What the Camera Catches
Contractor AI adoption doubled in a single year. On the jobsite, that mostly means one thing — a camera watching the work. Here is what it actually catches, and what it still cannot.
Priya Sethna, Project Operations Manager · Edited by Jules Whitfield

The share of contractors using AI for estimating, scheduling, and bid management jumped from 17 percent in 2025 to 38 percent in 2026 — the largest single-year move in construction-technology data. That is not a pilot anymore. That is the field deciding, in one year, that this is real.

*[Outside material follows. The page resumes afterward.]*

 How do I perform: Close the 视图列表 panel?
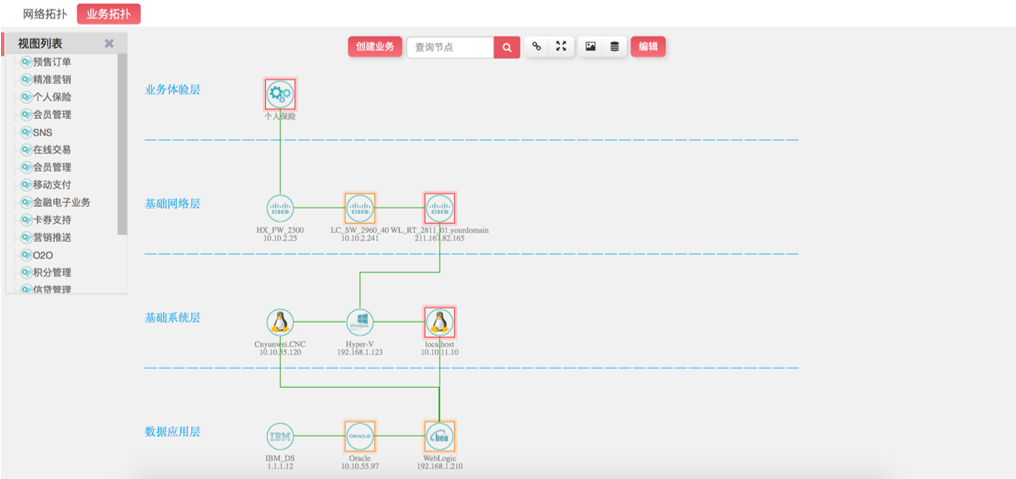click(109, 44)
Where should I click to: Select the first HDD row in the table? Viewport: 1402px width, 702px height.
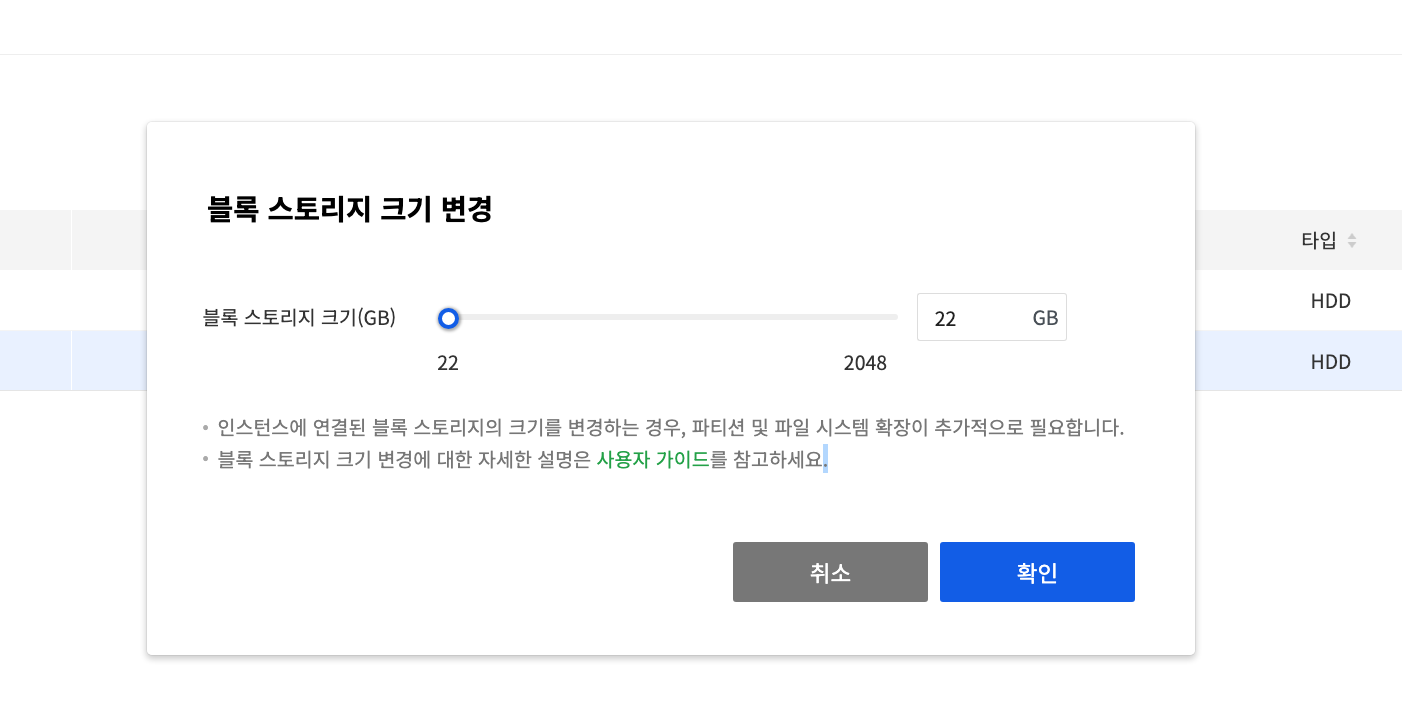1330,300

On the jobsite, the headline use is computer vision: a camera trained to flag missing PPE, workers too close to equipment, unauthorized entry into a hot zone, and to raise the alert before something happens rather than after. Firms running it, alongside AI scheduling and predictive equipment maintenance, are reporting safety-incident reductions north of 40 percent. That number is worth taking seriously.
Where it earns its place
The honest case for jobsite computer vision is not that it replaces a good superintendent. It is that it never gets tired. A super notices the unclipped harness when they are standing there and looking. The camera is standing there and looking for all ten hours, on every camera, without a lapse of attention in hour nine. That is a real complement to human judgment, not a substitute for it.

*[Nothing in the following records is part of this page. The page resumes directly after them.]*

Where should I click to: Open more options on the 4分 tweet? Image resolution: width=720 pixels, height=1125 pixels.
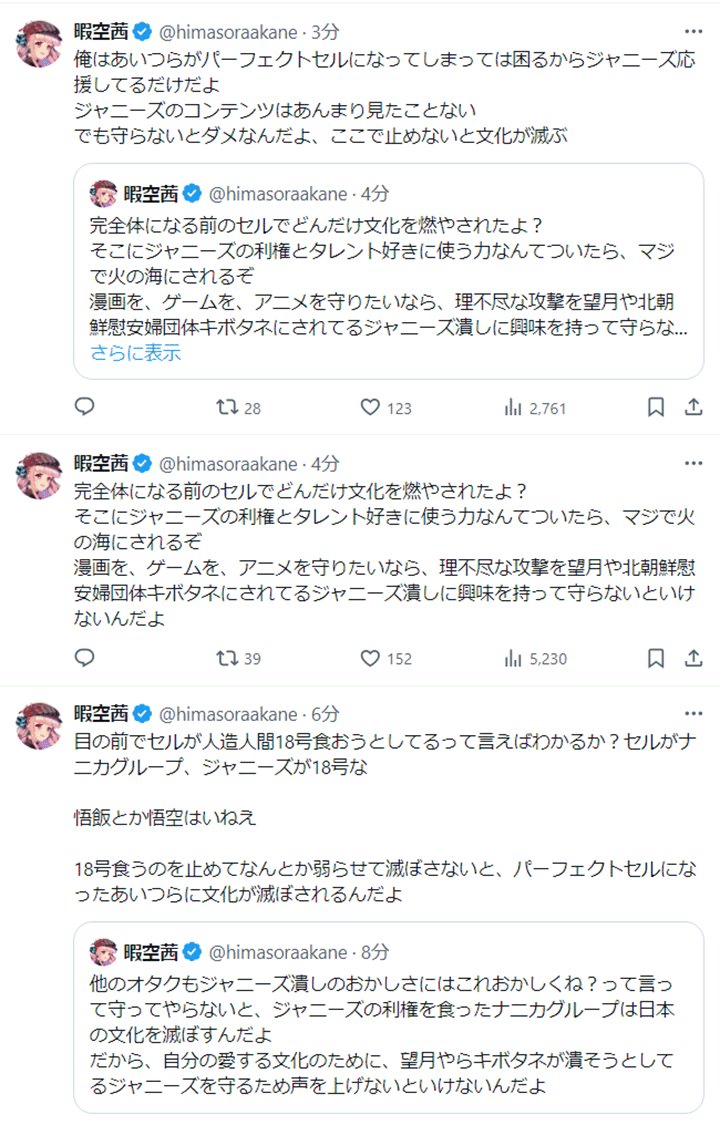click(693, 464)
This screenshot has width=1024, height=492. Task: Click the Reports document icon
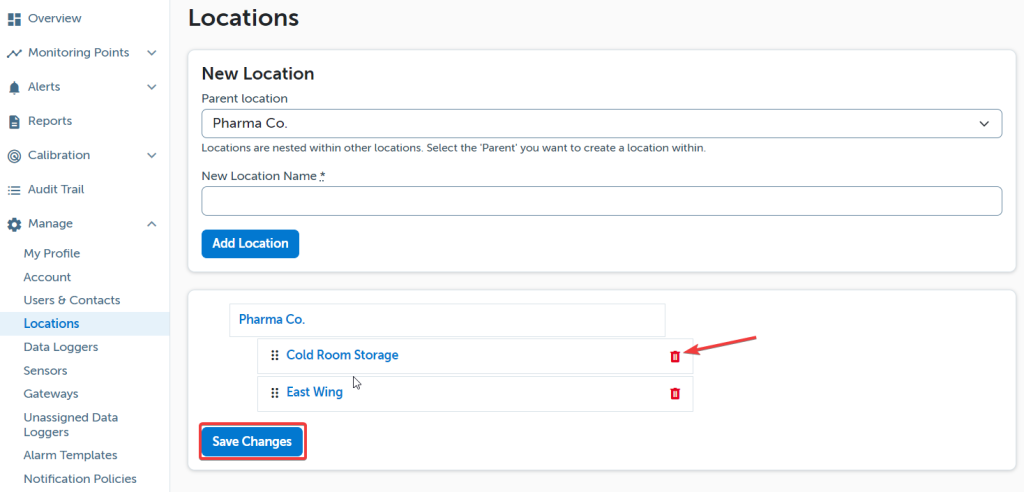[14, 122]
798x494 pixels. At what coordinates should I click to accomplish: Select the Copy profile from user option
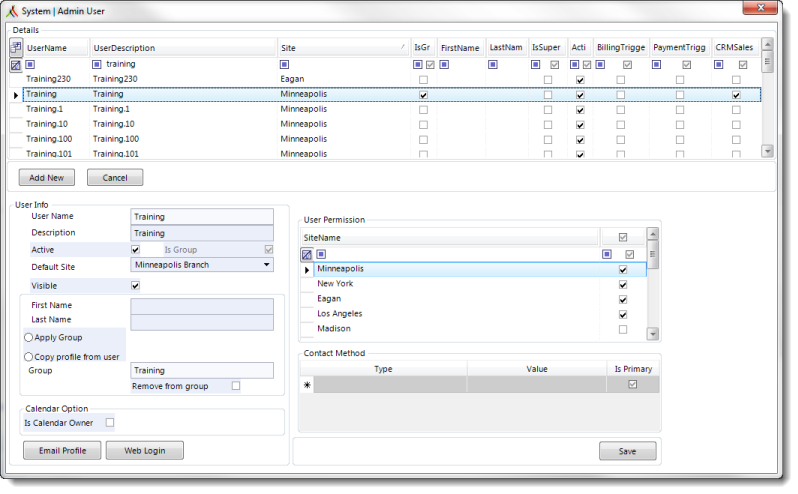tap(28, 356)
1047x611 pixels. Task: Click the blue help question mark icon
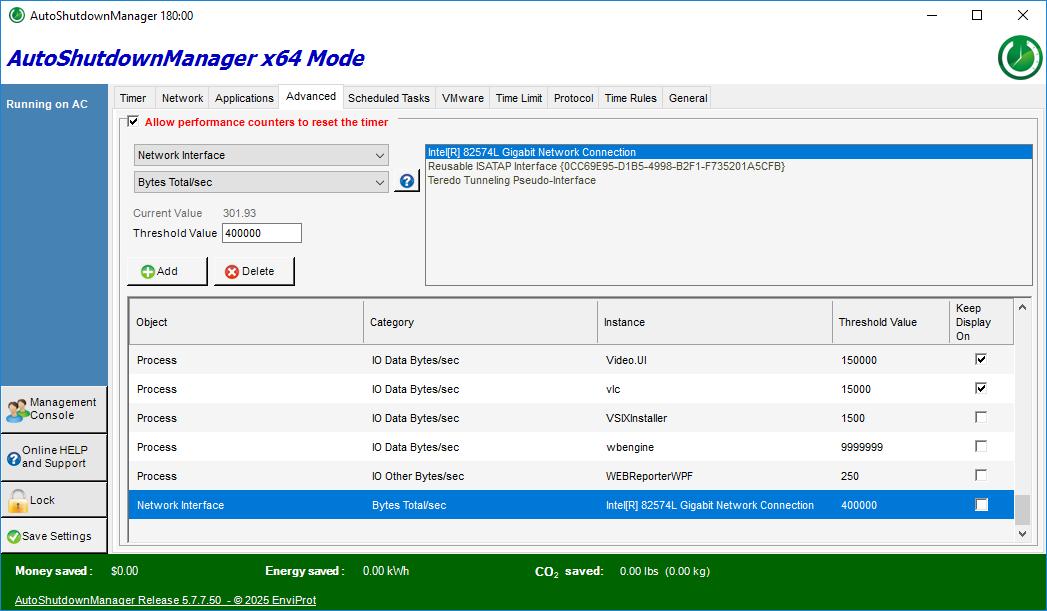(x=407, y=181)
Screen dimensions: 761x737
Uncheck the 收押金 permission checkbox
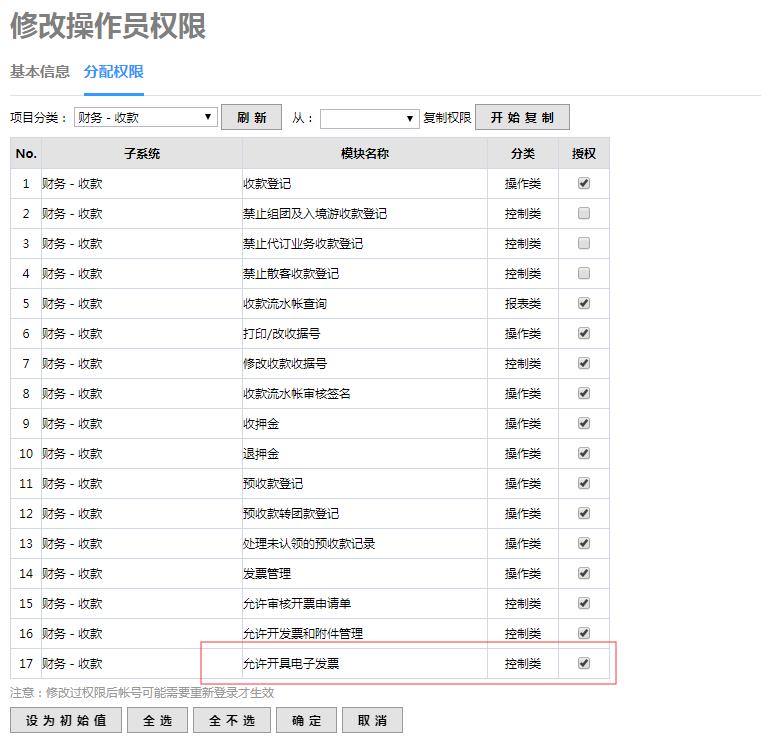pyautogui.click(x=584, y=424)
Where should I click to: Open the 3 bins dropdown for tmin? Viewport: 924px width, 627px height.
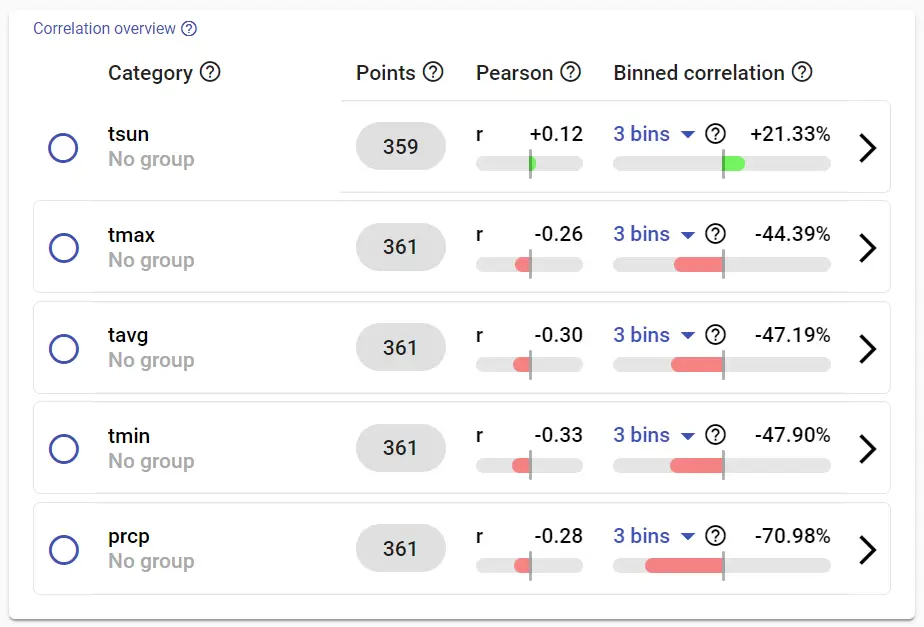(x=654, y=435)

“The camera does not replace a good superintendent. It just never blinks in hour nine.”
Estimating is the other place the tools are landing hard. Automated systems are hitting 85 to 90 percent accuracy against a manually prepared estimate and compressing a half-day of takeoff into minutes. We read that carefully: 85 to 90 percent is excellent for a first pass and dangerous as a final number. The value is speed on the draft, which frees an estimator to spend judgment where judgment actually matters — the 10 to 15 percent the model gets wrong, which is usually the part that decides the job.
What it still cannot do
Here is the tension worth naming. A model trained on ten thousand jobsites is very good at the situations that resemble ten thousand jobsites. Real projects generate the situation that resembles none of them — the odd site constraint, the funding rule that reshapes the sequence, the client who does not decide the way the model assumes clients decide. That is exactly the ground where the money is won or lost, and it is exactly where the tools are weakest.
So we use them the way we would use a sharp, fast, literal-minded new hire: for the volume work, the first pass, the tireless watch. And we keep the judgment calls — the interpretation, the exceptions, the read on the room — with the people whose names are on the job. The firms that get this balance wrong will not be the ones who adopted AI. They will be the ones who mistook a 90 percent answer for a finished one.
Written by Priya Sethna, Project Operations Manager. Edited by Jules Whitfield.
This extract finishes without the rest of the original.